Laboration 6: Introduction to OpenCL
NEW LAB. THERE MAY BE BUGS IN THE LAB MATERIAL. PLEASE LET US KNOW IF YOU FIND BUGS.
This is our brand new lab on OpenCL. It partially builds on an
older lab, designed by Jens, but is quite a bit scaled down and
simplified.
Originally we intended to include computing with GLSL here, too, but
for those of you who never used GLSL and OpenGL before, that would be
too time consuming, would endanger your deadline. We choose to go
somewhat deeper in OpenCL instead.
Some vital notes on OpenCL
CUDA's threadsynchronize() is now called barrier(), with some related
calls in the mem_fence() family. You also have to specify what memory
access you synchronize, CLK_LOCAL_MEM_FENCE, CLK_GLOBAL_MEM_FENCE, or
both (with the binary or operator "|").
CUDA's shared memory is now called local, declared __local.
Your source code is not part of the main program but must be loaded as a text buffer.
1. Getting started: Hello, World!
Here is our own Hello World! for OpenCL:
hello_world_cl.c
Like all my parallel Hello World! examples, it uses the string "Hello "
plus an array of offsets to produce "World!", thus making a tiny
parallel computation and still does what it should, produces the string
"Hello World!". This is, however, quite a bit longer and harder to read
than the CUDA example.
Compile with
gcc hello_world_cl.c -lOpenCL -o hello_world_cl
(For MacOSX, the library should be replaced by -framework OpenCL, as usual.)
Run with
./hello_world_cl
You are not supposed to edit the code (although you are welcome to
experiment, of course). But knowing what the code does, you should be
able to figure out where some interesting things take place. First of
all, have a look at the input data and the kernel, and then at the main
program.
Question: How is the communication between the host and the graphic card handled?

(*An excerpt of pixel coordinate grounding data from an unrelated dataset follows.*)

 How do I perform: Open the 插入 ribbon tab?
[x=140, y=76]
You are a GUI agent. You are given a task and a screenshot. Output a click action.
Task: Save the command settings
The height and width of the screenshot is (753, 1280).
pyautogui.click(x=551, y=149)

Question: What function executes your kernel?
Question: How does the kernel know what element to work on?
2. Rank sorting on the GPU
Rank sorting is inefficient in
sequential code but easy to parallelize. It is a very simple algorithm
where you, for all elements, simply count the number of elements that
are smaller, thereby creating a rank, an index, and then you move the
element to that index.
2.1 Bad approach, do it better
The following code implements a rank sorting algorithm on the
CPU as well as the GPU. An image is created by the program, which just
is a gradient
since it holds sorted numbers. The left image is the data from the CPU,
and the right from the GPU. The two should be indentical. However, the
GPU output data is incorrect. Why? How can you do it right?
Hint: It isn't any minor bug, but rather a flaw in the general approach.

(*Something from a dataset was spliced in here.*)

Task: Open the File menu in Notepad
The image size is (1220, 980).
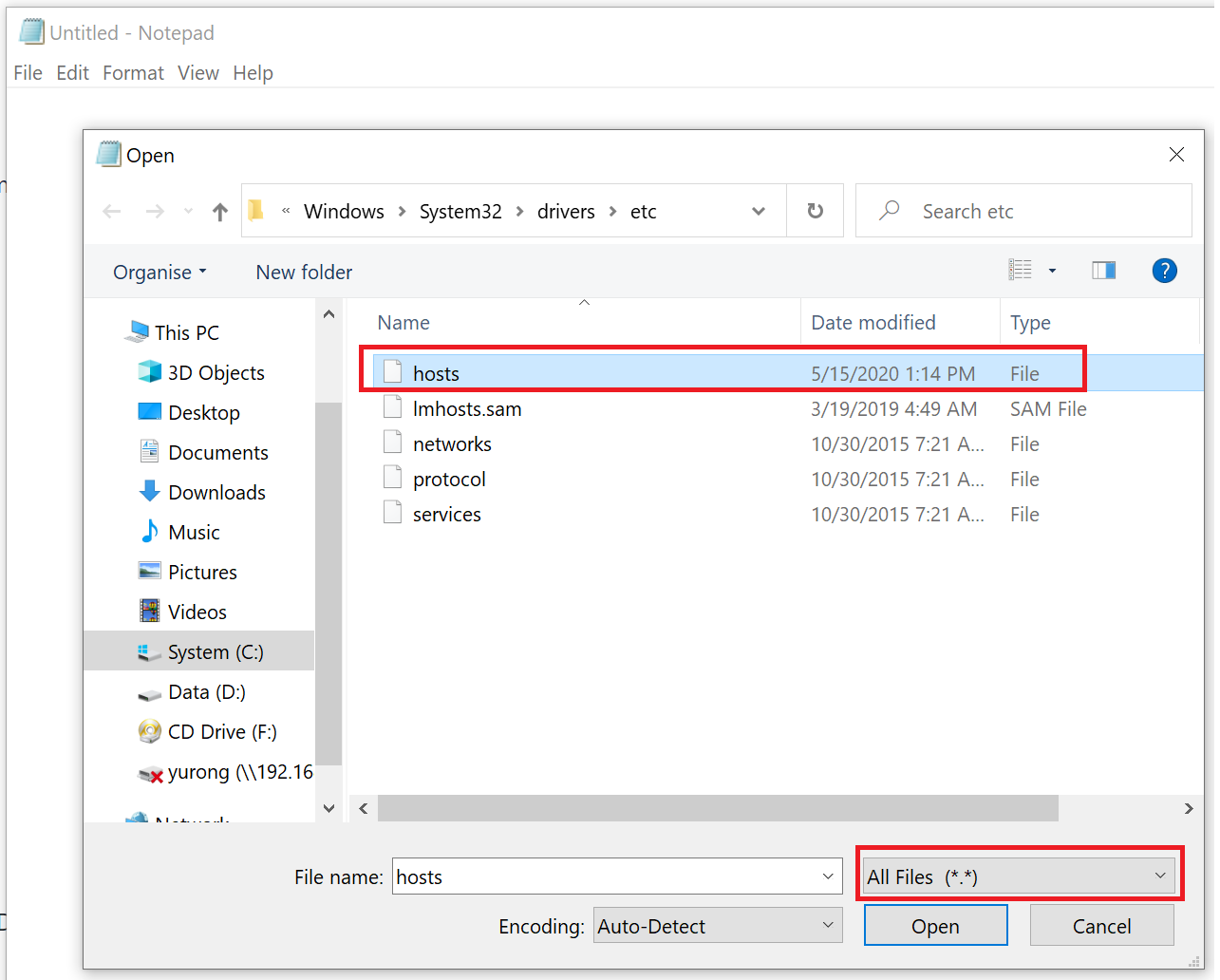Action: coord(28,73)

The main program and the kernel are in separate files, as they should be. There is also a small utility file.
sort.c
sort.cl
CLutilities.c
CLutilities.h
Compile with
gcc sort.c CLutilities.c -lOpenCL -lGL -lglut -o sort
and run with
./sort
Question: What was the problem, and the fix?
2.2 Improve performance with local memory
Your new kernel should work perfectly, but it isn't very fast. The next
step is to accelerate it using local memory (what we called shared in
CUDA). Local memory is declared in the kernel as:
__local float myBuffer[512];
However, the speedup may not be significant on small data sets since we
measure with data transfer time. Try increasing the data size by
changing the dataWidth and dataHeight constants at the top of the
program. A good solution should handle data size above 64x64 gracefully.

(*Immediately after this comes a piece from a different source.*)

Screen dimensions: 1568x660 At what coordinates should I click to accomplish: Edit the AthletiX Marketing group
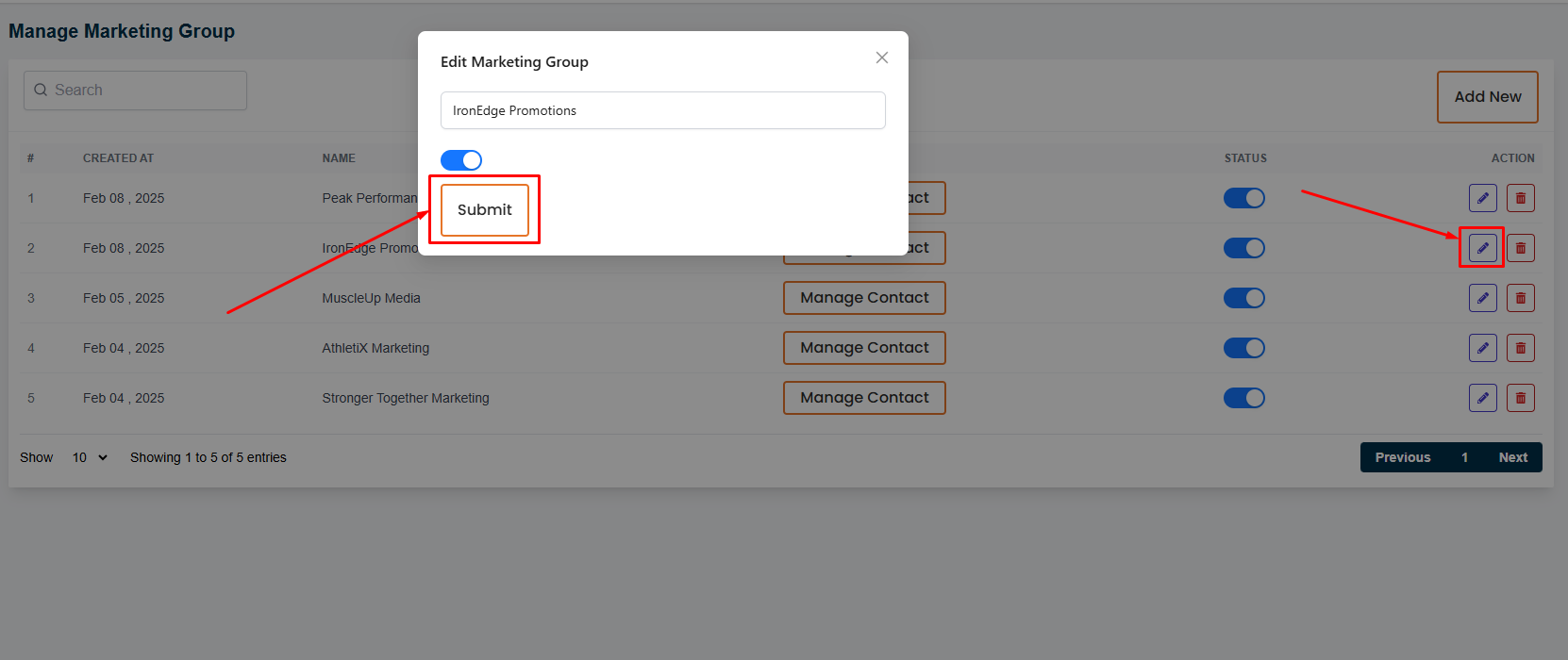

Question: How did you take advantage of local memory?
Question: What speedup did you get, and why?
Note: Constant memory fits this problem well, and trying it is highly recommended.
3. Extras
After much consideration, I decided that the parts above are enough for
a good introduction to OpenCL, so this last part is non-mandatory for
those of you who find part 1 and 2 easy and want to try some more. (At
this time the following is a draft and not properly tested.)
If you don't have time or energy for these suggestions, just skip to the final questions at the end.
Proposed exercise a: Wavelet transform
Again: Not mandatory! But lab groups have tried it and liked it.
The wavelet transform is a famous operation that is used in image
compression algorithms. In its simplest form, from an image it
calculates four images of 1/4 the size, each pixel being produced by a
combination of four source pixels, different for each of the four
resulting images. These operations are:
out = (in1 + in2 + in3 + in4)/4
out = (in1 + in2 - in3 - in4)/4
out = (in1 - in2 + in3 - in4)/4
out = (in1 - in2 - in3 + in4)/4
Notice that the original image can be reconstructed perfectly from this information.
For the famous Lenna image, the result is like this:
Wavelet transformed Lenna
Essentially, what you see is one low-res image, two images describing
edges and one describing extreme points. As you can see, there is less
information in the latter images, which means that they are easy to
compress.
Implementing this transform in OpenCL is perfectly doable. Would you use shared/local memory in such an implementation?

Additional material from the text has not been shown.